[Stored entries]

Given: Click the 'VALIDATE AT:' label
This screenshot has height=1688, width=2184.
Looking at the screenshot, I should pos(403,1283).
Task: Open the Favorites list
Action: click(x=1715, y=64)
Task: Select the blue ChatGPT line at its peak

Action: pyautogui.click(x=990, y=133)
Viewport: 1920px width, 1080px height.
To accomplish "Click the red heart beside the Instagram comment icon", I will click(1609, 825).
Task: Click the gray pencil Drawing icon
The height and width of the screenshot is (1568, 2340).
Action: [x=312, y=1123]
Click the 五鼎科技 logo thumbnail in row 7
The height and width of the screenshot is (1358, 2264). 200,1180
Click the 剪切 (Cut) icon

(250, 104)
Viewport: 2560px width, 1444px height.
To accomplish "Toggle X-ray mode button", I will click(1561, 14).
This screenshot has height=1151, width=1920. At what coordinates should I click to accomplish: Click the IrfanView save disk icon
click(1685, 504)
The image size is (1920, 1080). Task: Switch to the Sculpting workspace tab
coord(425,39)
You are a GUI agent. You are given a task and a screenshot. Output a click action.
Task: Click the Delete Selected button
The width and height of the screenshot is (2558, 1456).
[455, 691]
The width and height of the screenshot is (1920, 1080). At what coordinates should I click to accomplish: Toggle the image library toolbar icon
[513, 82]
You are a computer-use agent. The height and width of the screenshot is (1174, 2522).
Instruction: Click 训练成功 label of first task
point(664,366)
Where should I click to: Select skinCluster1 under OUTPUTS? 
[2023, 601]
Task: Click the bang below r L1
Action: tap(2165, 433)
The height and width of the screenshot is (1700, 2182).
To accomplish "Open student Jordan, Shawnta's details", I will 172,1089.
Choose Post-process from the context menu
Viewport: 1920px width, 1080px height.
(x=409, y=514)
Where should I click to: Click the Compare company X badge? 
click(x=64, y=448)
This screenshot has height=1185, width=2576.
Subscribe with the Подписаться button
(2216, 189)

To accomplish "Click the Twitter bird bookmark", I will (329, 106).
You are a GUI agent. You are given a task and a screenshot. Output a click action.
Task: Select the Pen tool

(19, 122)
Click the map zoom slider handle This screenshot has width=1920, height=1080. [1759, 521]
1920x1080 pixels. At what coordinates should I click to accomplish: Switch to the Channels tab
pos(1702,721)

▶ Exercise: Beginning at the top of the data, please return every line until and including the line containing "The height and width of the screenshot is (1700, 2182).", copied exactly, and nothing past it.

▶ Task output:
Given: Click the 'VALIDATE AT:' label
This screenshot has height=1688, width=2184.
Looking at the screenshot, I should pos(403,1283).
Task: Open the Favorites list
Action: click(x=1715, y=64)
Task: Select the blue ChatGPT line at its peak

Action: pyautogui.click(x=990, y=133)
Viewport: 1920px width, 1080px height.
To accomplish "Click the red heart beside the Instagram comment icon", I will click(1609, 825).
Task: Click the gray pencil Drawing icon
The height and width of the screenshot is (1568, 2340).
Action: [x=312, y=1123]
Click the 五鼎科技 logo thumbnail in row 7
The height and width of the screenshot is (1358, 2264). 200,1180
Click the 剪切 (Cut) icon

(250, 104)
Viewport: 2560px width, 1444px height.
To accomplish "Toggle X-ray mode button", I will click(1561, 14).
This screenshot has height=1151, width=1920. At what coordinates should I click to accomplish: Click the IrfanView save disk icon
click(1685, 504)
The image size is (1920, 1080). Task: Switch to the Sculpting workspace tab
coord(425,39)
You are a GUI agent. You are given a task and a screenshot. Output a click action.
Task: Click the Delete Selected button
The width and height of the screenshot is (2558, 1456).
[455, 691]
The width and height of the screenshot is (1920, 1080). At what coordinates should I click to accomplish: Toggle the image library toolbar icon
[513, 82]
You are a computer-use agent. The height and width of the screenshot is (1174, 2522).
Instruction: Click 训练成功 label of first task
point(664,366)
Where should I click to: Select skinCluster1 under OUTPUTS? 
[2023, 601]
Task: Click the bang below r L1
Action: tap(2165, 433)
The height and width of the screenshot is (1700, 2182).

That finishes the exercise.